The letters indicate how much damage could be caused, and could people be injured or killed if the dam actually failed.
“Hazard class has nothing to do with the condition of the dam, hazard class indicates what would happen in the unlikely event of a dam failure,” says retired DEC worker, Joe Albert.
Joe Albert worked with the Department of Environmental Conservation for 35 years, and for some time, he specifically worked on the hazard classifications for the dams.
He retired a few years ago.
DEC is in charge of giving the dams these labels, and there are a lot of dams across the state.
There are at least 4,000 dams represented on a map in the region.
The green dots are the lowest hazard in case of a failure, blue is intermediate, and the red dots are the highest hazard.
There are at least 62 high hazard dams in the Capital Region.
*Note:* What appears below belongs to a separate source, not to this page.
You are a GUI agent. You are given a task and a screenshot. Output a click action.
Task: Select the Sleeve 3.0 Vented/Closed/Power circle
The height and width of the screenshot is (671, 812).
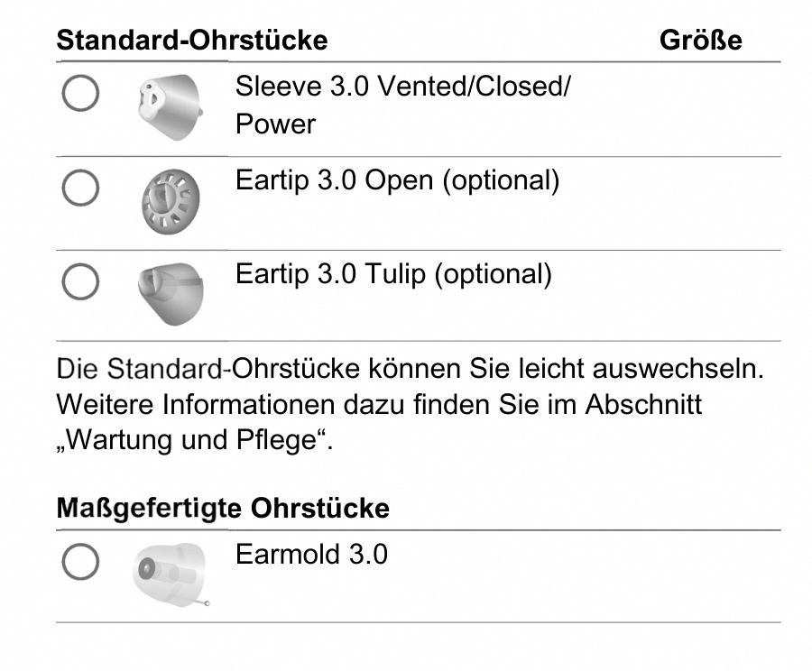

Because the blue and red dots, or the B and C dams, have a higher hazard, they should have an emergency plan in place.
“But just have a plan and have the 1st responders ready so they knew if there's a problem and what they need to do,” says Albert.
Most dams along the canal are 'B' hazard.
That means they should have an emergency plan in place and DEC says Canal Corporation is responsible for that.
Take lock 9 in Rotterdam Junction, we know there was a lot of damage to this dam during tropical storm Irene, part of the structure washed away.
At the time of the storm, there was no emergency plan in place for the dam.
The most recent records we could find in our repeated questions to DEC shows as of 2 years ago, there was still no emergency plan for Locks 8, 9 or 10, all B hazard dams.
Here's why it's so important to have a plan in place.
Back in 2005, the Hadlock Pond Dam in Queensbury failed.
It's a high hazard dam.
“Few weeks, maybe a month prior to that failure, they just redid their emergency action plan and they had an exercise,” says Albert. “It is my opinion, because they did that, there was no loss of life there and there could have been.”
We remember how much water flowed into Rotterdam Junction during Irene.
And how people say they got little to no warning and had to run for the lives up a mountain because the water came in so fast.
Had there been an emergency plan in place, could some of those horrific moments been avoided?